_WORK INSTRUCTION_: Please give every line below again exactly, but not its pictures.

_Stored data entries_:
□ □ □ □

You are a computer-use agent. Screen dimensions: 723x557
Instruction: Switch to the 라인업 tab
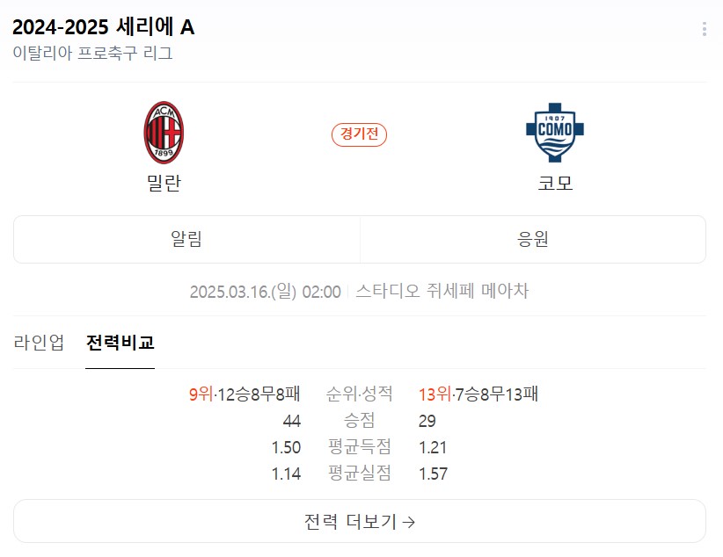click(39, 343)
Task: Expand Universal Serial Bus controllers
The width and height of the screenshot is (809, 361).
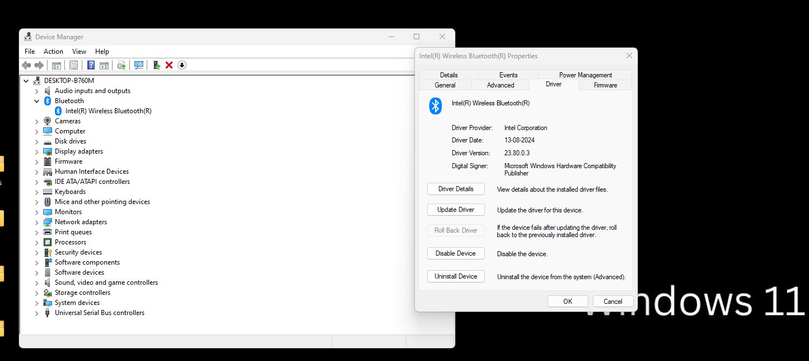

□ □ □ □

_ANSWER SECTION_:
You are a computer-use agent. Screen dimensions: 723x557
Instruction: Switch to the 라인업 tab
click(39, 343)
Task: Expand Universal Serial Bus controllers
The width and height of the screenshot is (809, 361).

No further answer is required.